Pharmacists Must Ensure Race/Ethnicity Reporting for COVID-19 Vaccinations
As COVID-19 vaccinations increased in the United States, one challenge is making sure that vulnerable populations are being immunized. Part of the problem is that only about half of vaccination records so far include information on race of race and ethnicity. Find out why the American Pharmacists Association has joined with other healthcare groups to urge extra effort to gather that data.
WASHINGTON, DC – A lack of information on race and ethnicity data is making it difficult to determine if groups most at risk of COVID-19 are receiving the vaccine.
The American Pharmacists Association joined two other leading national health care advocacy organizations – the American Medical Association and the American Nurses Association -- to urge urged all health care professionals to make extra effort to collect and report race and ethnicity data when administering COVID-19 vaccinations.
The groups suggest that improved data collection would help ensure access to vaccines in vulnerable populations and improve confidence. “Race and ethnicity data provides critical information to clinicians, health care organizations, public health agencies and policymakers, allowing them to equitably allocate resources across all communities, evaluate health outcomes and improve quality of care and delivery of public health services,” their open letter states.
The letter points out that data from the first month of the vaccine roll out had missing information on race and ethnicity in almost half of records reported to the national Centers for Disease Control and Prevention (CDC). “While there are some barriers and challenges to collecting race and ethnicity data, health care professionals are critical in asking for the data due to the trust patients have in our work,” the healthcare organizations emphasize. “We encourage clinicians to share with patients in a transparent and culturally sensitive manner why collecting race and ethnicity information can help improve the health of their families and communities. These actions reinforce our commitment to high-quality equitable care.”
The letter further states, “Systemic racism and routine exposures to discrimination within our health care system have produced an environment in which Black, Hispanic/Latinx, and Indigenous communities have historically been underserved by and do not always trust our existing health care infrastructure. The CDC and other researchers have determined that these long-standing injustices have unfairly and disproportionately impacted racial and ethnic populations, putting them at increased risk of getting sick and dying from COVID-19.”
In a press release last month, National Community Pharmacist Association CEO Douglas Hoey, MBA, suggests that one remedy might be to increase vaccine supply to independent local pharmacies. He advises that those drugstores are uniquely positioned to deliver vaccines to hard-to-reach communities.

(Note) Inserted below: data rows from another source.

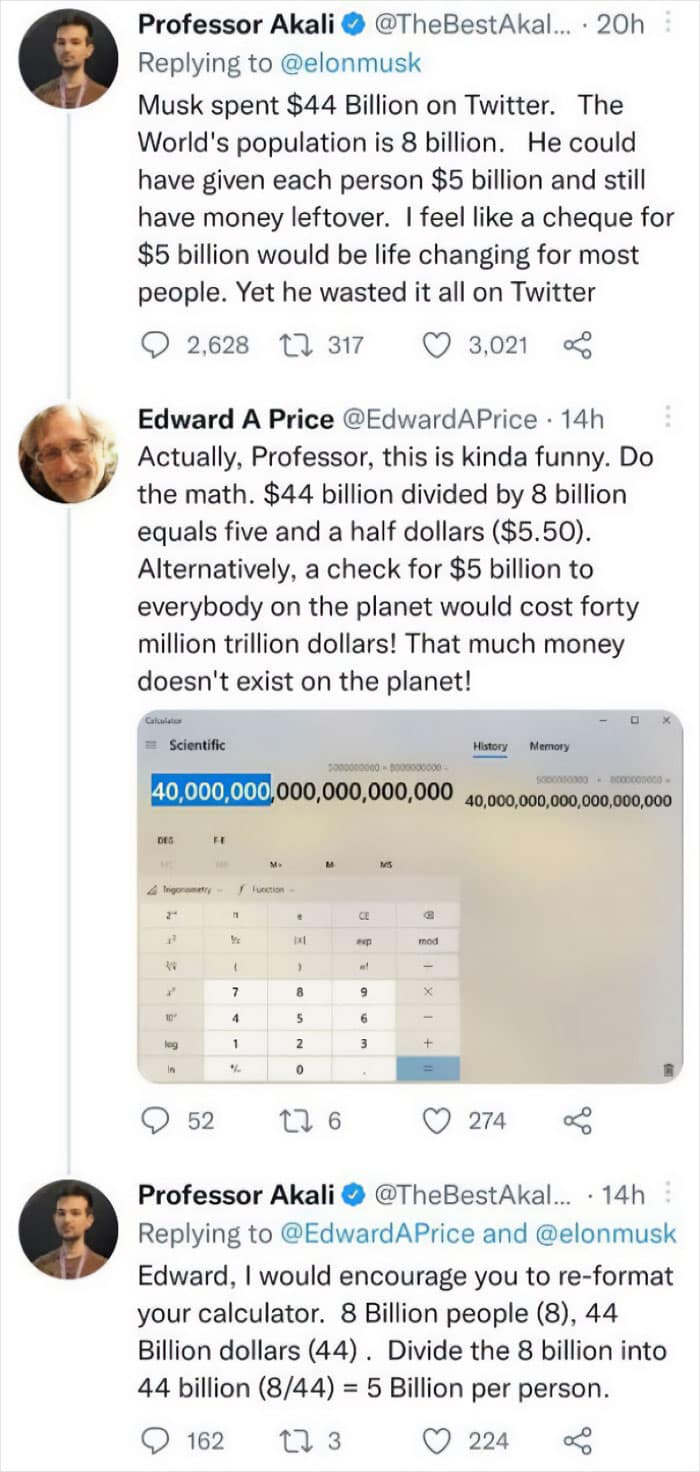Share Professor Akali's tweet
This screenshot has width=700, height=1472.
[x=578, y=346]
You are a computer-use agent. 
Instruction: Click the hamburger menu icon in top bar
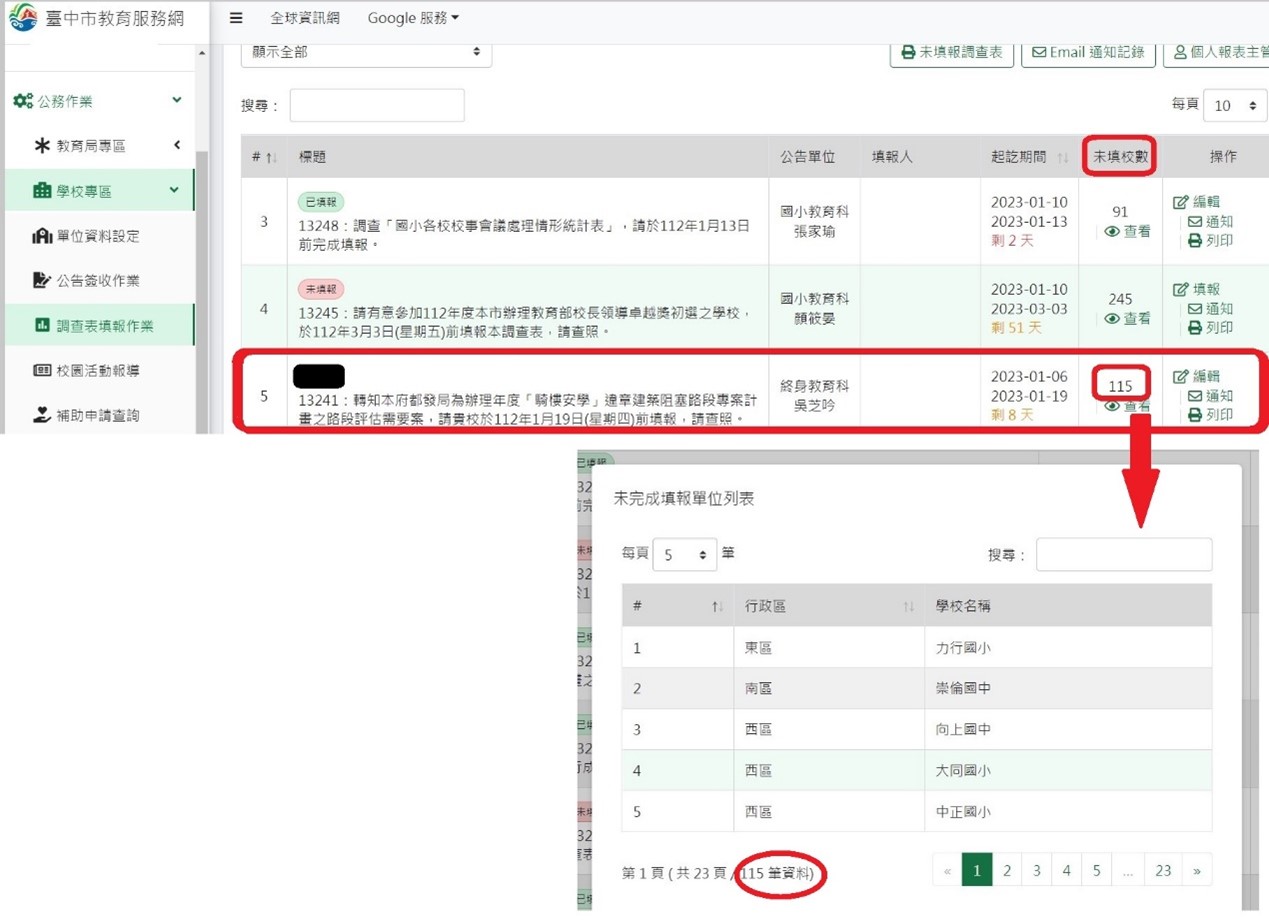click(x=236, y=18)
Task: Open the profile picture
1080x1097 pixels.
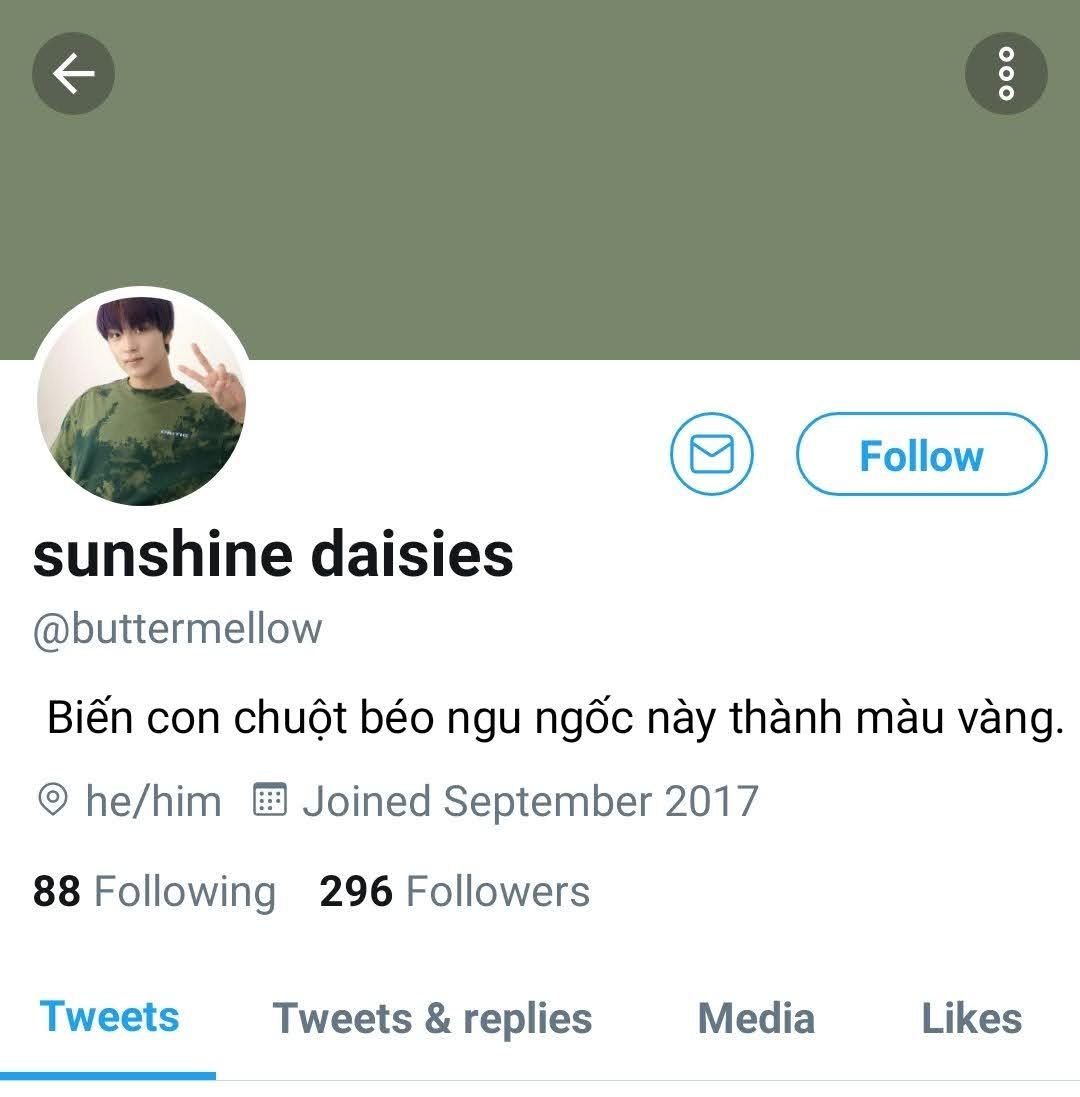Action: pyautogui.click(x=141, y=397)
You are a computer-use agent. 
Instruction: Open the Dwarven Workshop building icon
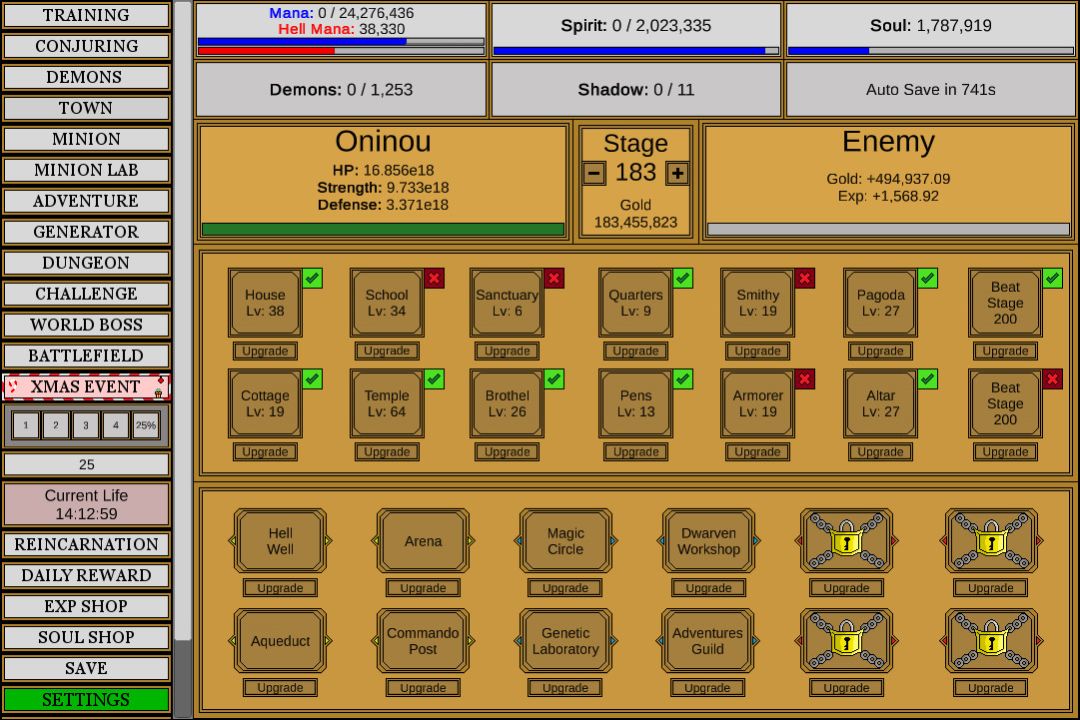708,541
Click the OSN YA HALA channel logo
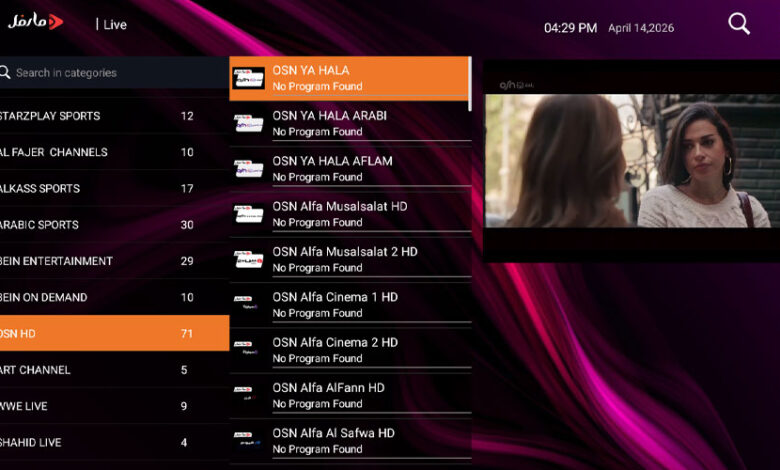780x470 pixels. pyautogui.click(x=248, y=78)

“Community pharmacists are essential health care providers. More importantly, they are already positioned to deliver the vaccine. It’s a ready-made health care infrastructure that federal and state health officials should be using to accelerate the vaccine program,” Hoey said.
He points out that 56.8% percent of independent pharmacies that immunize serve communities that rank “high” or “very high” on the CDC’s Social Vulnerability Index, which measures factors such as poverty, lack of transportation, and crowded housing to identify communities that need extra support during public crises.
In an NCPA press release, Hoey makes the argument that local community pharmacies are critical both in rural areas, where public transportation and few health care providers are unavailable, and in urban neighborhoods where poverty rates are high and immigrant communities must often overcome language barriers.
“Independent pharmacists are located in communities of all population sizes including rural communities, urban neighborhoods, and immigrant communities that are harder to reach,” Hoey stated. “The quickest and most effective way to distribute the vaccines in those communities is to rely on the pharmacists who know them best.
“Independent pharmacists are a part of the communities they serve. They speak the local language, they understand the local culture, and they have roots in the local neighborhoods. There’s a high level of commitment on their part, and a high level of trust among their patients. That’s exactly what we need right now to bring the vaccine to these communities.”
The problem, he explains, is that most community pharmacies have more demand than supply.